Reproduce each of the rows below verbatim, leaving the pictures out of your answer.

(Stored data entries)
▬▬▬▬▬▬

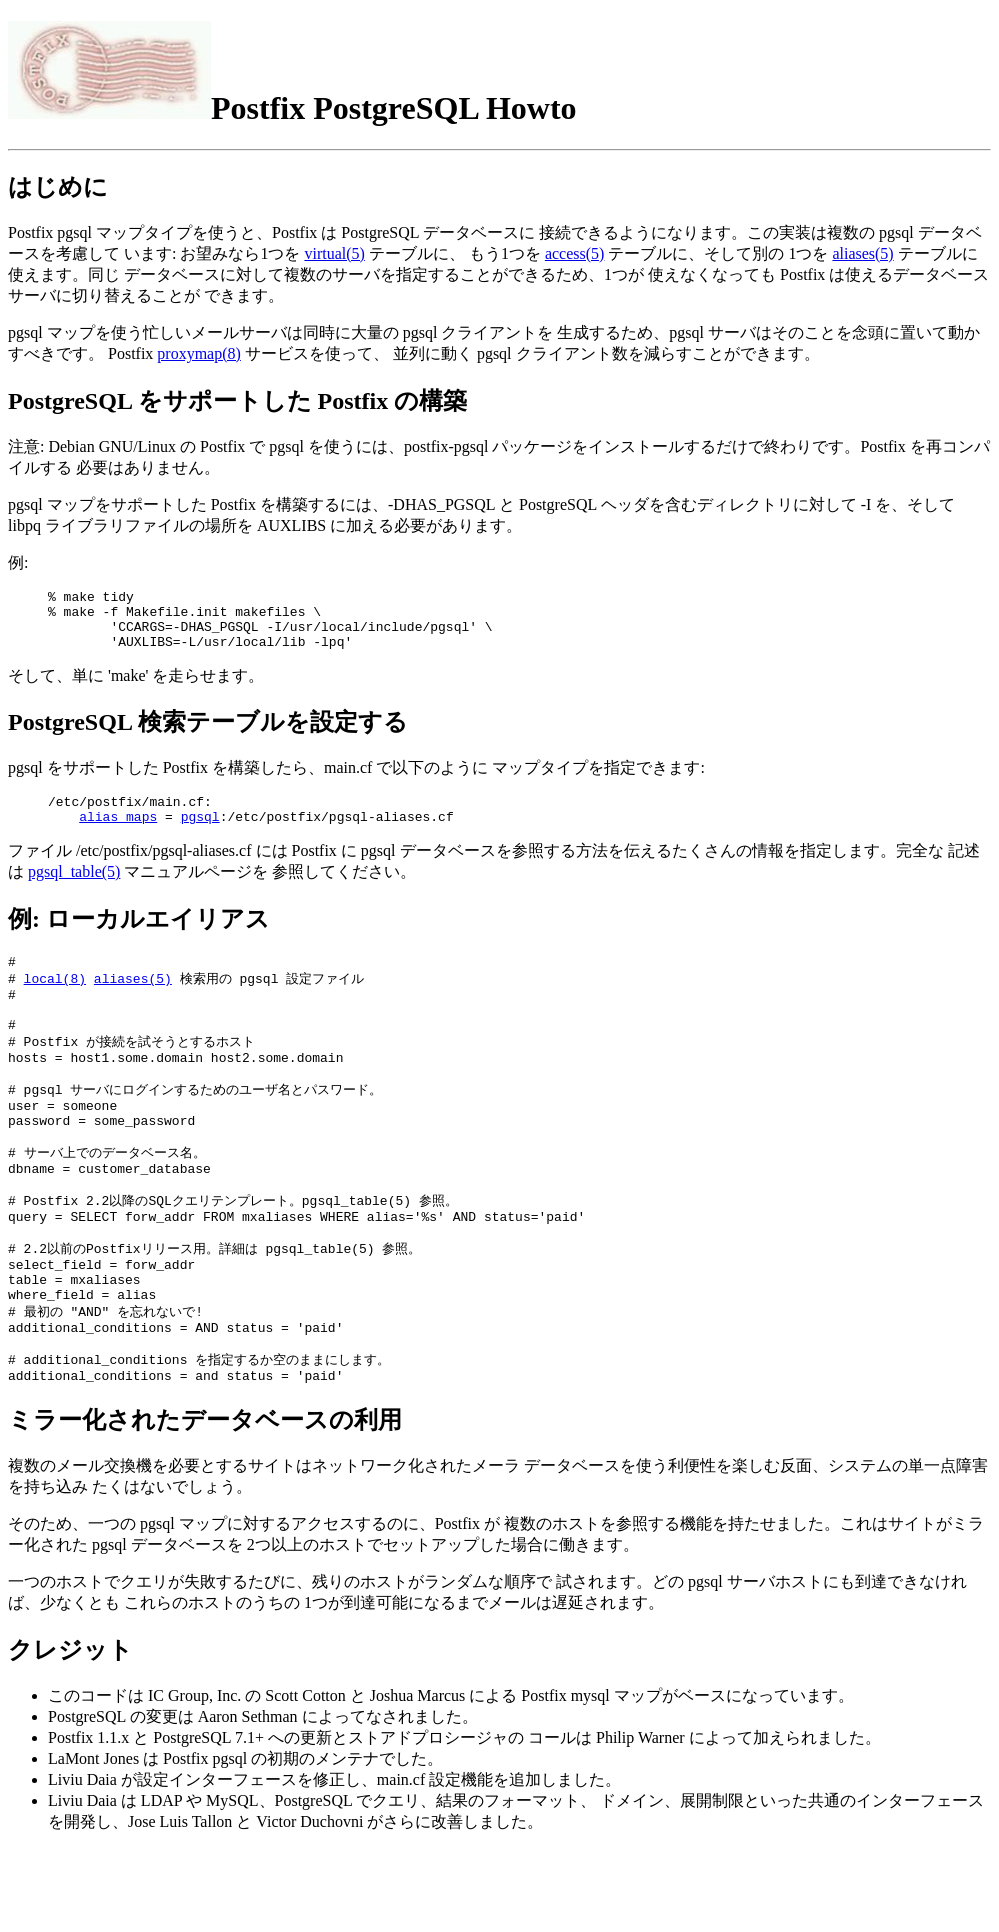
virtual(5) (334, 253)
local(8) (55, 1000)
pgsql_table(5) (74, 889)
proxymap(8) (199, 353)
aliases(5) (862, 253)
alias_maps (118, 834)
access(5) (575, 253)
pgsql (200, 834)
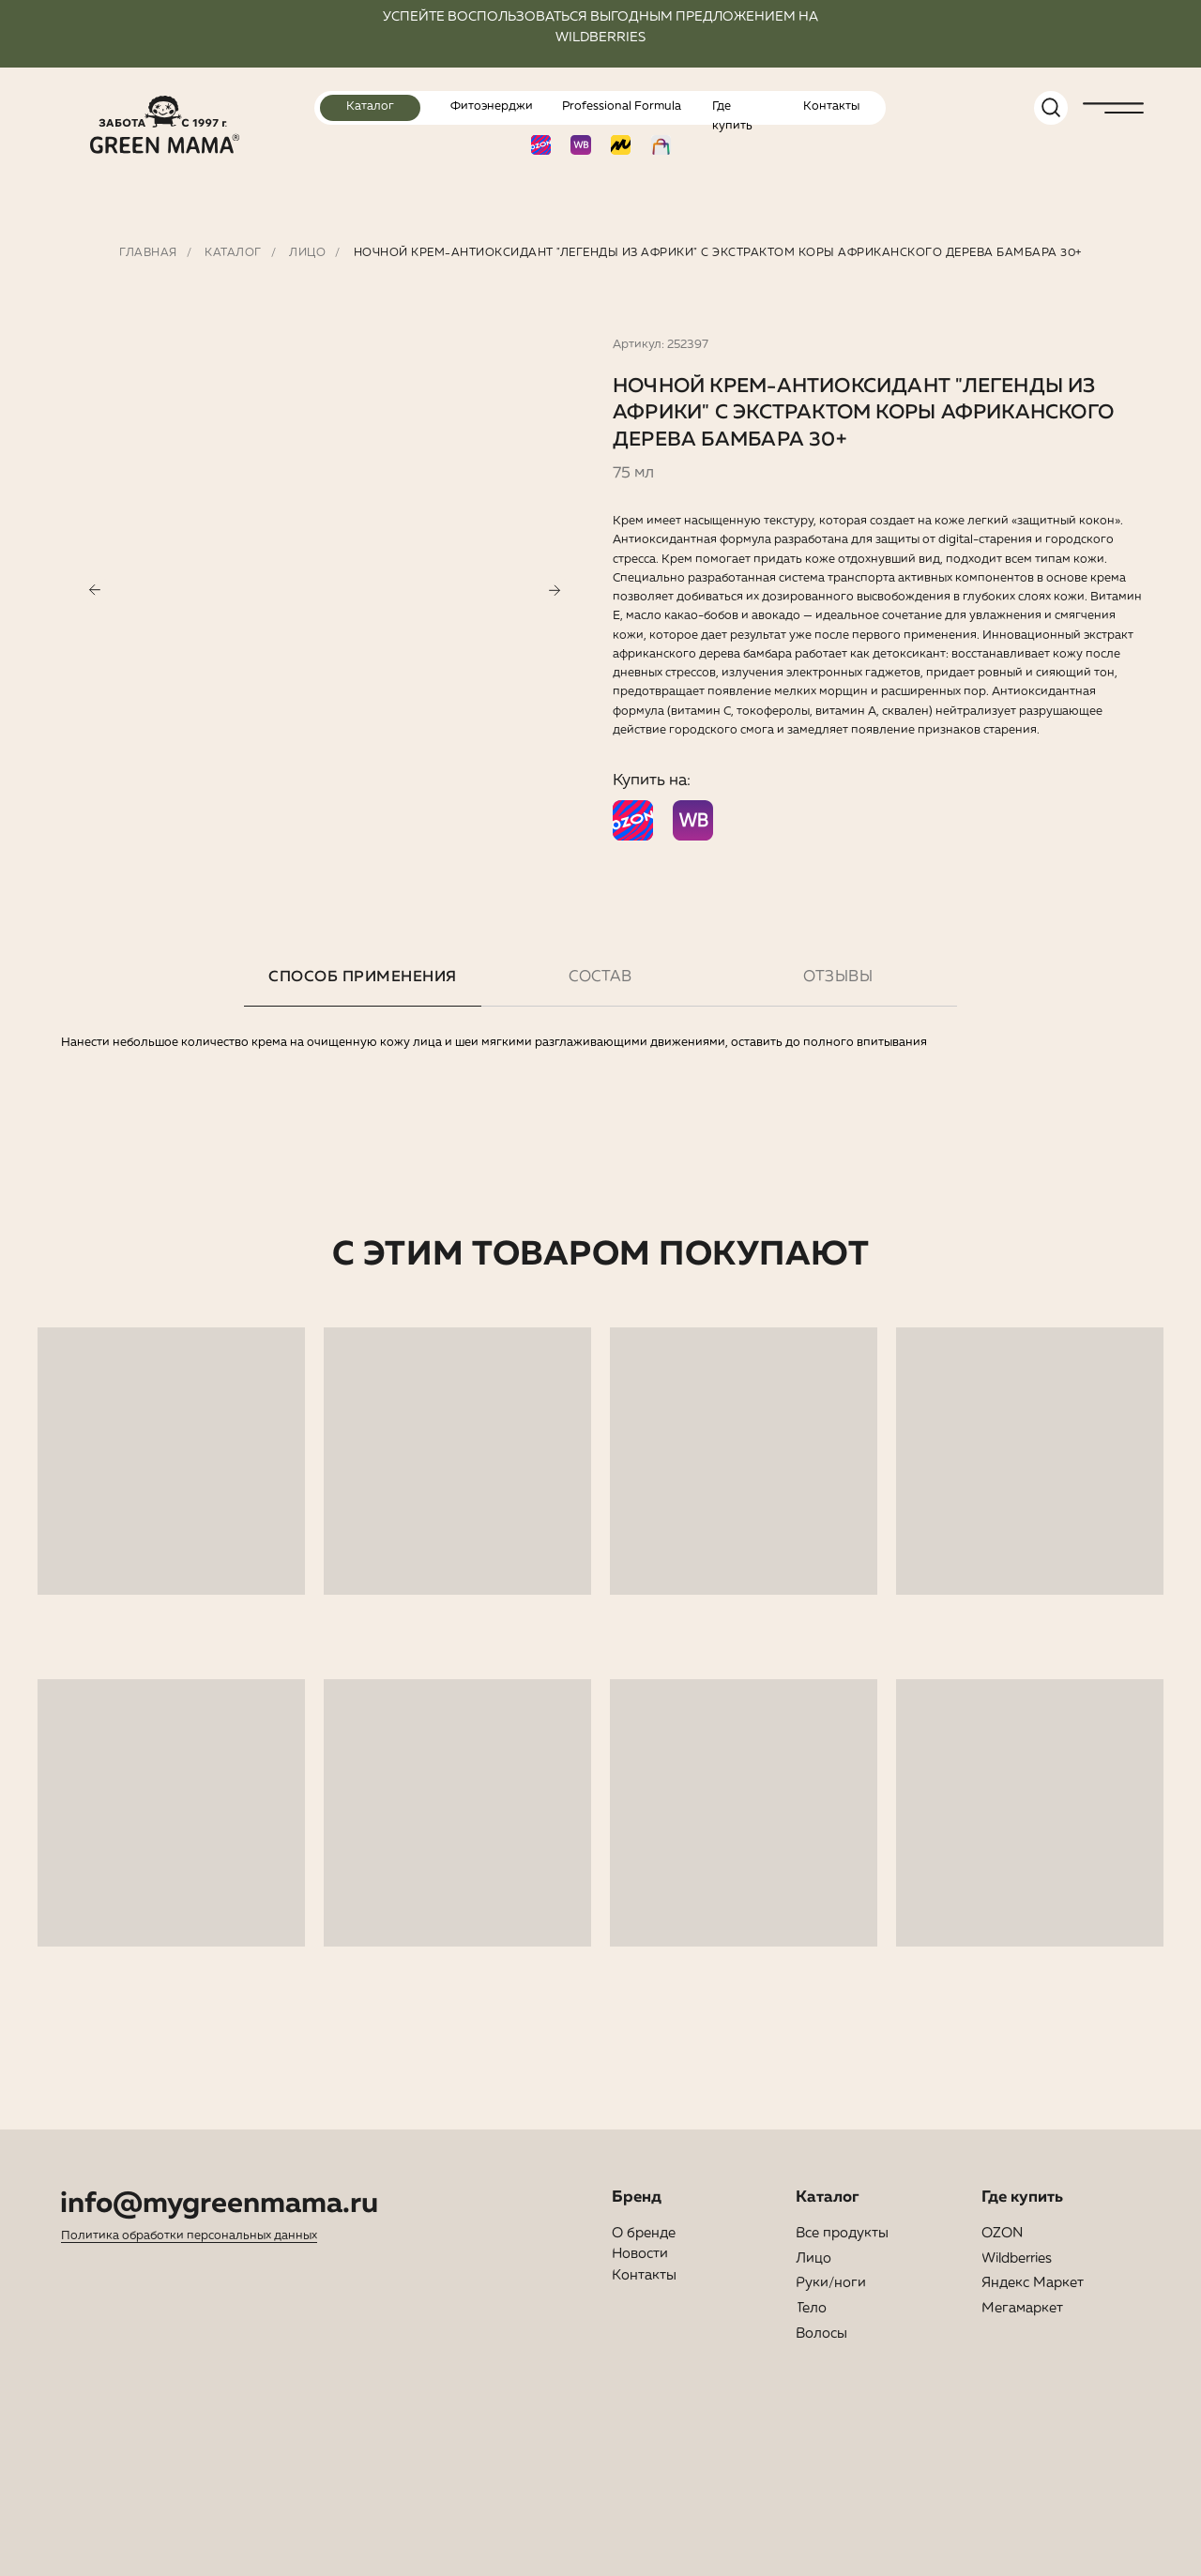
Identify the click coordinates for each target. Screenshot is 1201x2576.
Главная (148, 253)
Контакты (831, 106)
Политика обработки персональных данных (189, 2236)
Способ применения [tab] (362, 977)
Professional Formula (621, 106)
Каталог (370, 106)
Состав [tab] (600, 977)
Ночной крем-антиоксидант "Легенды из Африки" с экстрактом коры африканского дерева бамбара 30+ (718, 253)
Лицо (307, 253)
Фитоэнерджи (491, 106)
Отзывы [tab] (838, 977)
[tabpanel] (600, 1135)
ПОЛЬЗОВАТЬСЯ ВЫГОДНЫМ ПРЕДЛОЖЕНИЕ (630, 16)
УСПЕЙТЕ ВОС (430, 16)
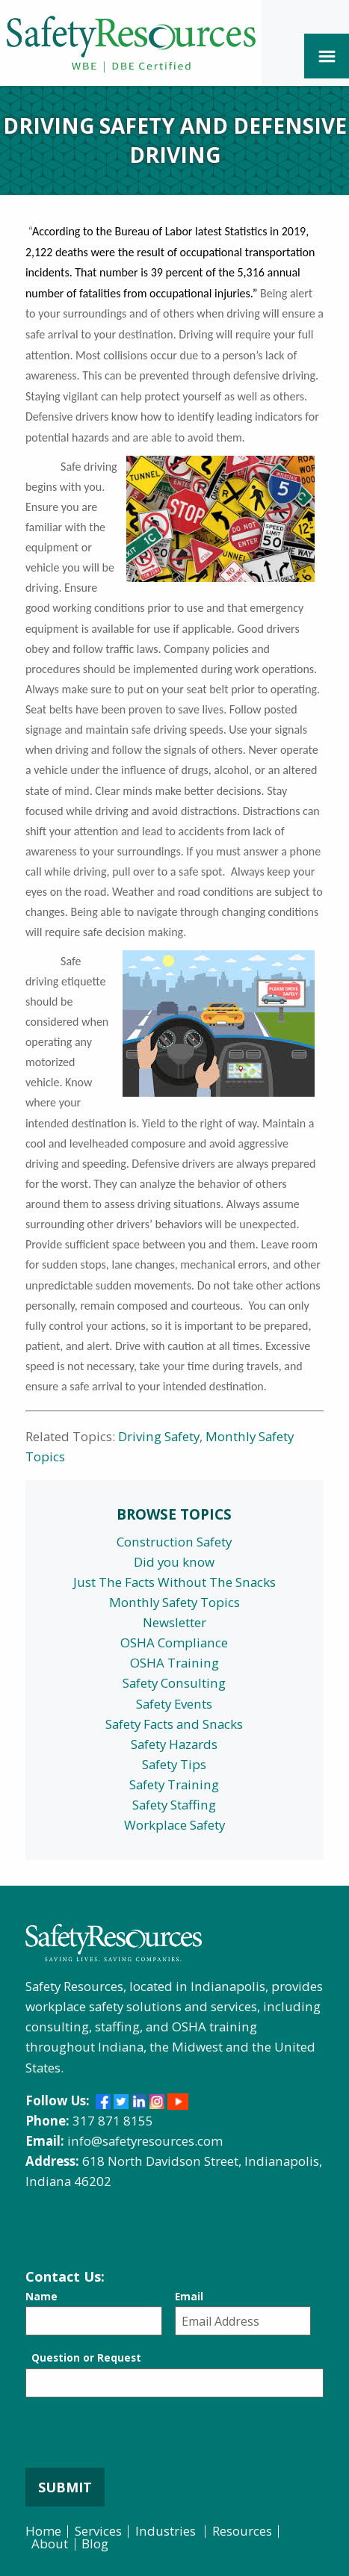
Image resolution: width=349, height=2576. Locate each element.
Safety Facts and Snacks (174, 1724)
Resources (242, 2530)
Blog (94, 2543)
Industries (165, 2530)
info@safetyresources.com (145, 2140)
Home (43, 2530)
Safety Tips (174, 1764)
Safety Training (174, 1784)
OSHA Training (174, 1662)
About (49, 2543)
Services (98, 2530)
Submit (65, 2487)
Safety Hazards (174, 1744)
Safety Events (174, 1703)
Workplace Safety (174, 1824)
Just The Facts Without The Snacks (174, 1582)
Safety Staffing (174, 1804)
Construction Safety (174, 1541)
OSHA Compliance (174, 1642)
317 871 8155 (112, 2120)
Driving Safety (159, 1436)
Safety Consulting (174, 1682)
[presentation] (139, 2438)
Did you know (174, 1561)
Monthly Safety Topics (174, 1602)
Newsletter (174, 1622)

▬▬▬▬▬▬

### Exercise output:
virtual(5) (334, 253)
local(8) (55, 1000)
pgsql_table(5) (74, 889)
proxymap(8) (199, 353)
aliases(5) (862, 253)
alias_maps (118, 834)
access(5) (575, 253)
pgsql (200, 834)
Identify the click coordinates for each target. Screenshot is 1201x2576.
Главная (148, 253)
Контакты (831, 106)
Политика обработки персональных данных (189, 2236)
Способ применения [tab] (362, 977)
Professional Formula (621, 106)
Каталог (370, 106)
Состав [tab] (600, 977)
Ночной крем-антиоксидант "Легенды из Африки" с экстрактом коры африканского дерева бамбара 30+ (718, 253)
Лицо (307, 253)
Фитоэнерджи (491, 106)
Отзывы [tab] (838, 977)
[tabpanel] (600, 1135)
ПОЛЬЗОВАТЬСЯ ВЫГОДНЫМ ПРЕДЛОЖЕНИЕ (630, 16)
УСПЕЙТЕ ВОС (430, 16)
Image resolution: width=349, height=2576. Locate each element.
Safety Facts and Snacks (174, 1724)
Resources (242, 2530)
Blog (94, 2543)
Industries (165, 2530)
info@safetyresources.com (145, 2140)
Home (43, 2530)
Safety Tips (174, 1764)
Safety Training (174, 1784)
OSHA Training (174, 1662)
About (49, 2543)
Services (98, 2530)
Submit (65, 2487)
Safety Hazards (174, 1744)
Safety Events (174, 1703)
Workplace Safety (174, 1824)
Just The Facts Without The Snacks (174, 1582)
Safety Staffing (174, 1804)
Construction Safety (174, 1541)
OSHA Compliance (174, 1642)
317 871 8155 (112, 2120)
Driving Safety (159, 1436)
Safety Consulting (174, 1682)
[presentation] (139, 2438)
Did you know (174, 1561)
Monthly Safety Topics (174, 1602)
Newsletter (174, 1622)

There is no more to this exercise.